Letters to Lillian

Letters to Lillian
First it was two,
then we had you.
Now we have everything.

Letters to Lilly,
our daughter through adoption.

Sunday, January 15, 2012

Becoming a Lawyer

Oh, little one. I've been reading and taking in all the information  I possibly could for the past two nights. Every moment I have free I've been looking at adoption forums online, reading up about success stories, attempts, failures...and I'm feeling each and every emotion from happiness to anguish with these women as I'm reading each story.

And I have to admit, I'm overwhelmed.

The laws are so fuzzy, the agencies are hard to navigate- which ones are scams? Which ones are genuinely trying to help us unite? It's so difficult to tell. Are the laws that apply the ones in my state or another state? Where do we go from here?

We won't know more information until the first weekend in February. And little one, that feels like light years away. RB and I are trying to take this slow, one step at a time as to not get overwhelmed. But reading all these words, these flat words on pages that could jump out and halt our dreams at any moment...

It's terrifying.

My emotions are all over. In forty eight hours I've gone from which herbal remedy am I going to try this week to try and make my body work properly to make a baby, to Oh my Goodness, my baby might already be here in this world. It all feels like some amazing dream that I'm going to snap out of, that tomorrow I will wake up and nothing will be the same. I think thats why telling this story is so imporant for me too, little one, because I need some record to show that it is in fact real.

I'm reading all these stories about women who have sweetly detailed and decorated nurseries with freshly painted walls and brand new baby supplies, little tiny onesies and scapbooks they've been keeping since day one waiting patiently at home in an empty, babyless room. They have dotted all the i's, crossed all the t's. They have the proper number of smoke alarms in their home, a fire extinguisher daintly placed next to their ovens, a first aid kit in their pantries and all their toxic household items in a locked, up-high container per the Home Study (and trust me, that is a pretty accurate term for that proccess. It seems there is a LOT of studying you must do before completing one).

And these women, with their hospital bags stuffed with supplies and the tiny little outfit they spent weeks picking out for their newborn to come home in , (the same outfit they've been dreaming of having on the baby for pictures for the birth announcement), all in a bag thats been packed for weeks-  they wait and pray and show up for what is meant to be the best day of their entire lives... and something that to them is terrible, awful, horrible and unthinkable goes wrong.
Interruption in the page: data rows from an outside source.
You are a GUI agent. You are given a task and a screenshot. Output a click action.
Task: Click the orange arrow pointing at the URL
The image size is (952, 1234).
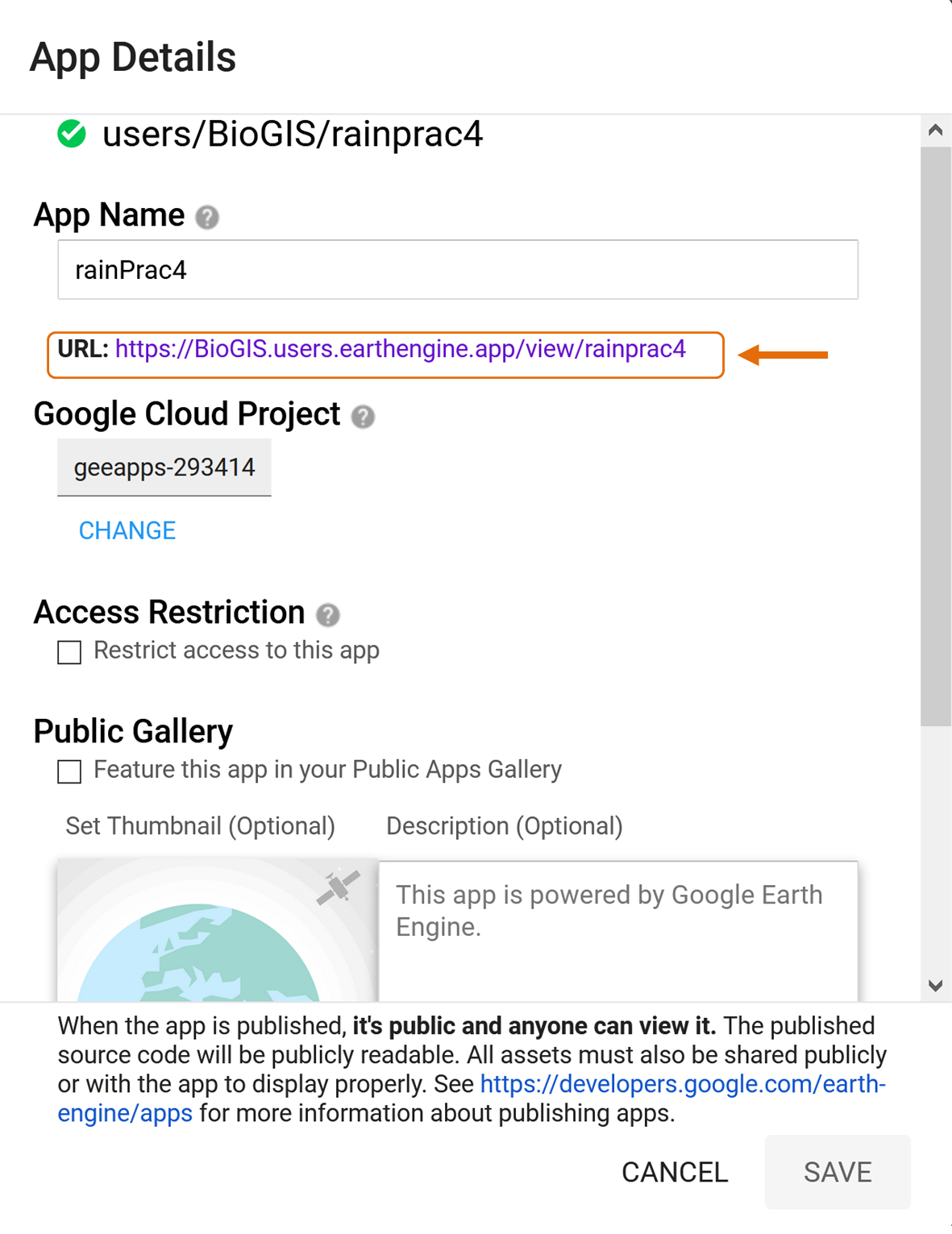click(x=783, y=355)
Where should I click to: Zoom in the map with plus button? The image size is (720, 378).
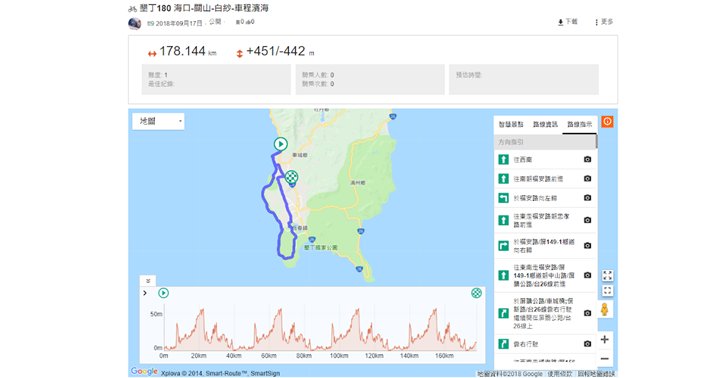(x=605, y=339)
The birth mother decides to parent.

They are crushed. Every dream of parenting they've ever had has gone out the window. Their trust is forever broken, their wallets empty for a long time, and their only option after months of preperation, care and passion is to go back to their empty home. No children crying, no bottles warming, no diapers taken out of the packs. They go home to a place stuck in an infinite time warp, a life that they were not planning on ever having- a big empty hole in their heart and home.

And it scares me to no end.

I can't imagine knowing you're mine, and not getting to experience it. I cannot find it fathomable to prepare so lovingly and carefully for your arrival only for there to be no arrival at all.
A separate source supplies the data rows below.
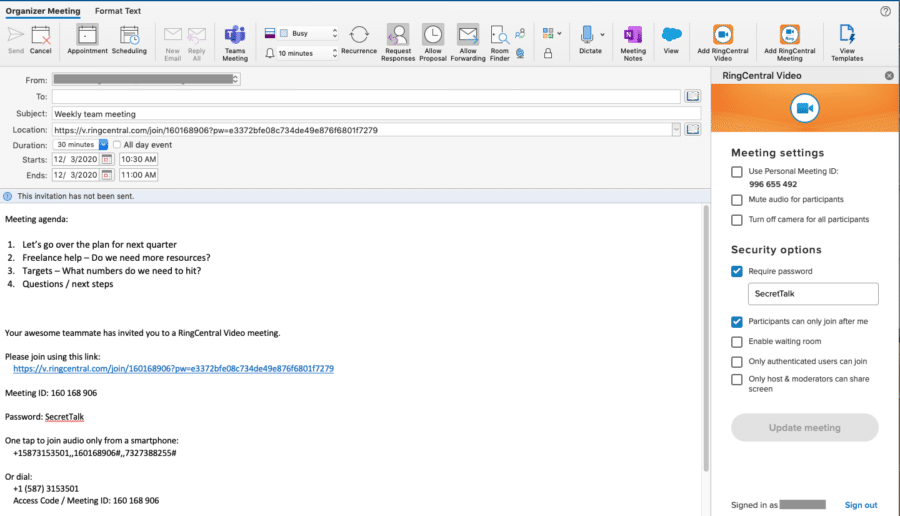Click the Recurrence icon

(x=359, y=41)
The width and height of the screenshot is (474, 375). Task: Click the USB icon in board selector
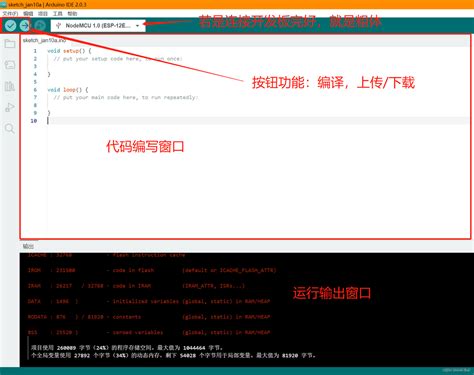point(58,25)
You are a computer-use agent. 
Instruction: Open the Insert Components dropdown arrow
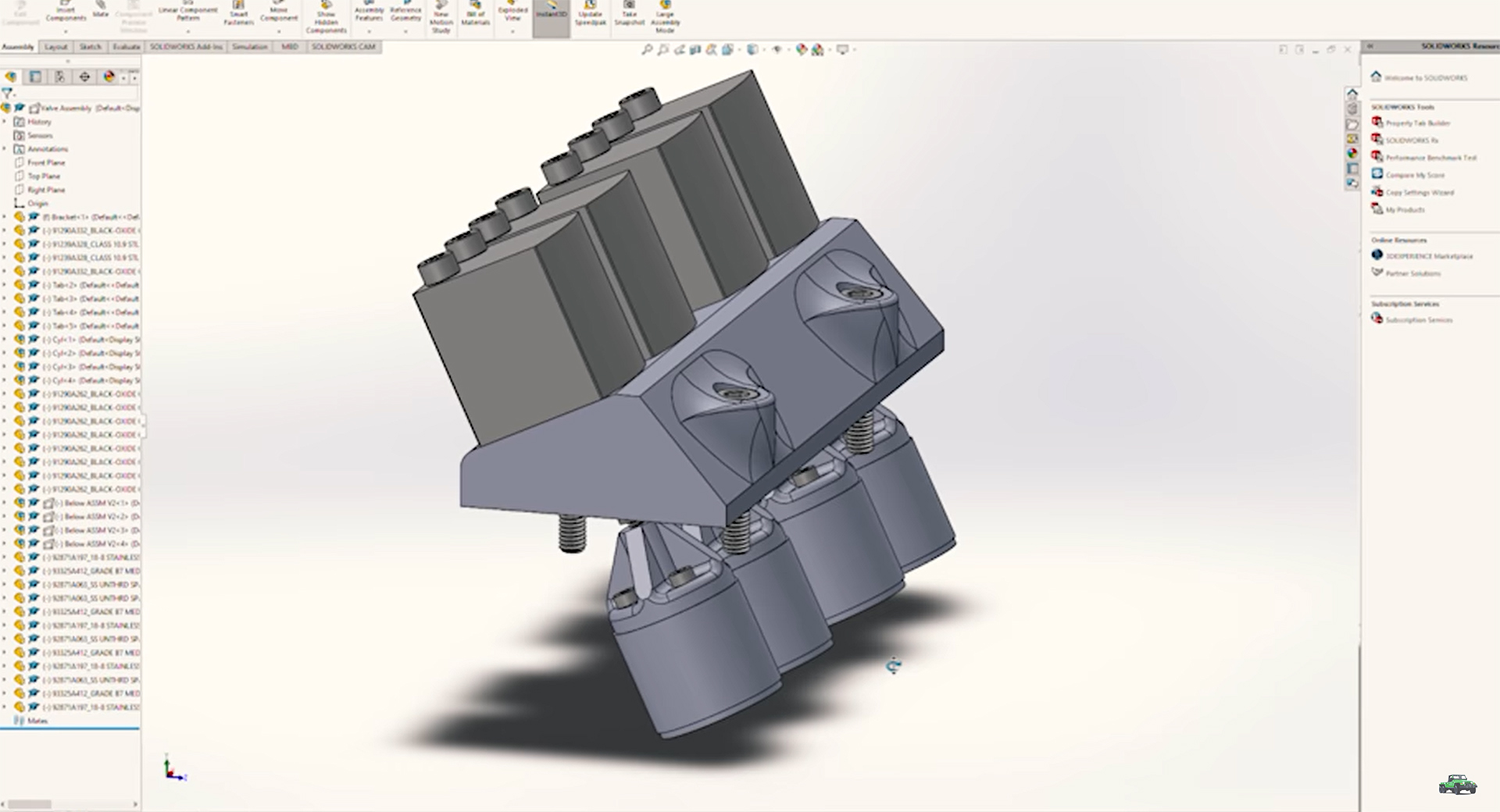(x=66, y=32)
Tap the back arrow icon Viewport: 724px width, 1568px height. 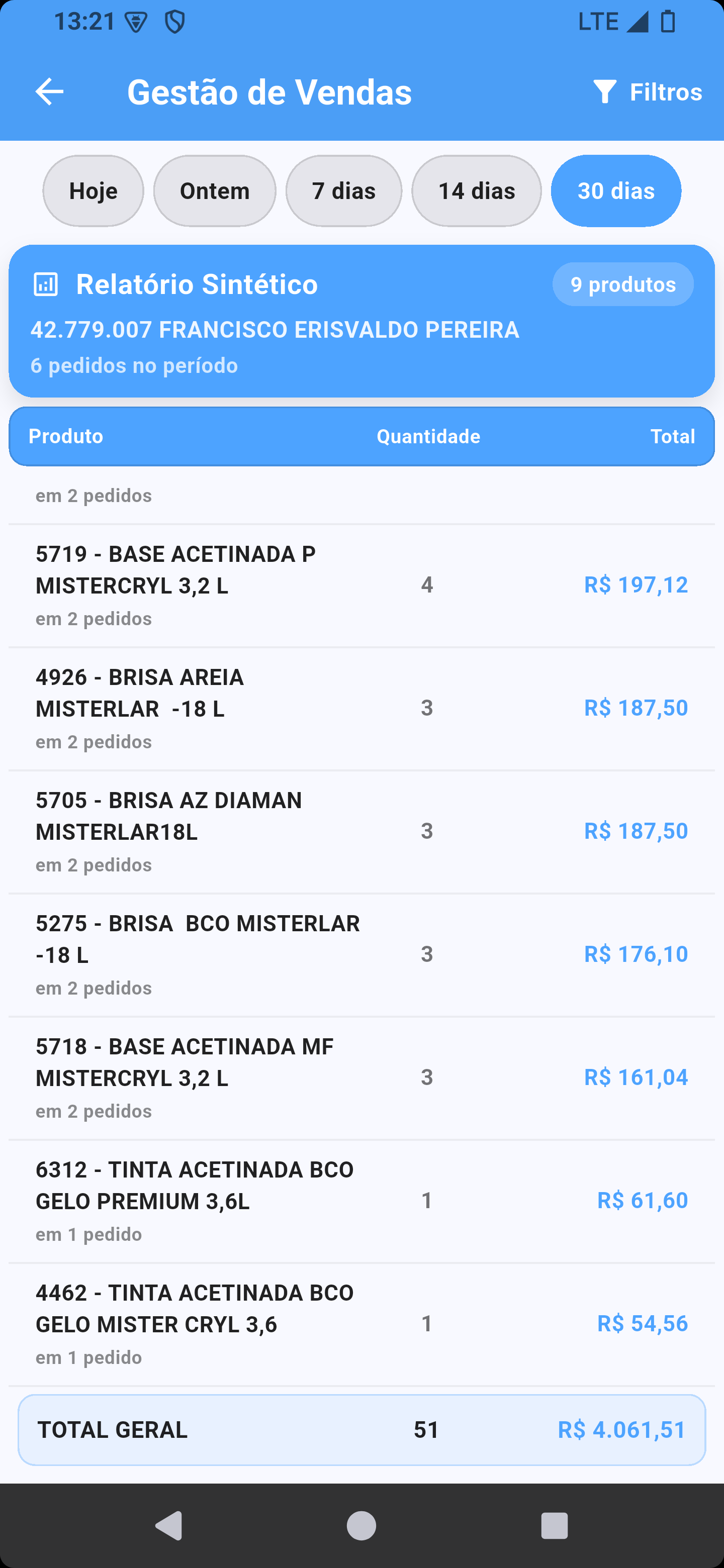coord(49,91)
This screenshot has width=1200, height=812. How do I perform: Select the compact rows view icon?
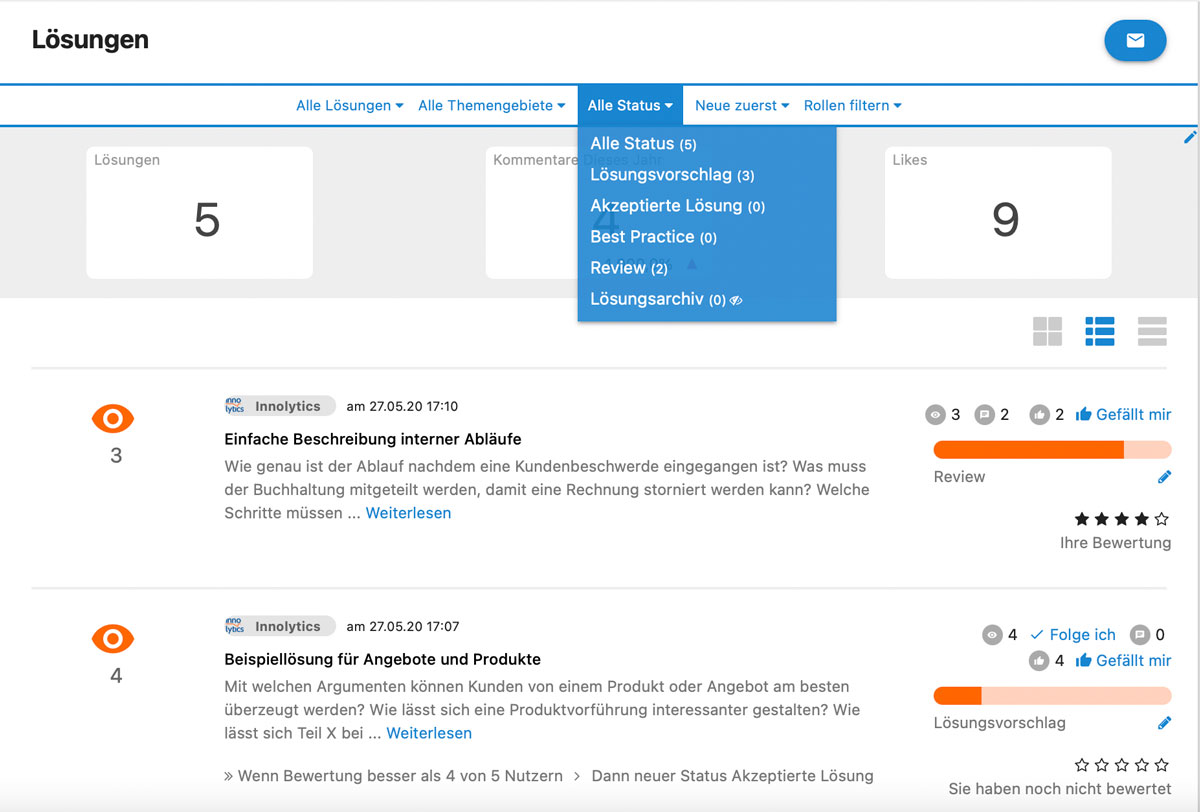1152,331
But, as we've said from the second we've decided, no matter what it will be worth it.

Regret is worse than pain. We've known pain. We've been through pain, and we've made it through for better or for worse. Infertility in and of itself is nothing but one long painfest. But regret? Thats something foreign to us. Something we've never, ever had to deal with and regret is scarier than all of my fears combined.
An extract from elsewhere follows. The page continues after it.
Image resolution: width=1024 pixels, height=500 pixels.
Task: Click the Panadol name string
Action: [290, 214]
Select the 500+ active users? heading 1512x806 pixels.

 Basically little one, I am trying to become a lawyer in less than 150 days. We are trying everything we can on our end to make this work, and I am trying not to break down before the beginning of February when we know more about what is going on.

We are going to push forward, no matter what. Come hell or high water. You're worth more than any pain, anguish, anxiety or hurt that could be thrown at us.

 

Regret is worse than pain.

You are worth more than anything.

We will prevail, no matter what.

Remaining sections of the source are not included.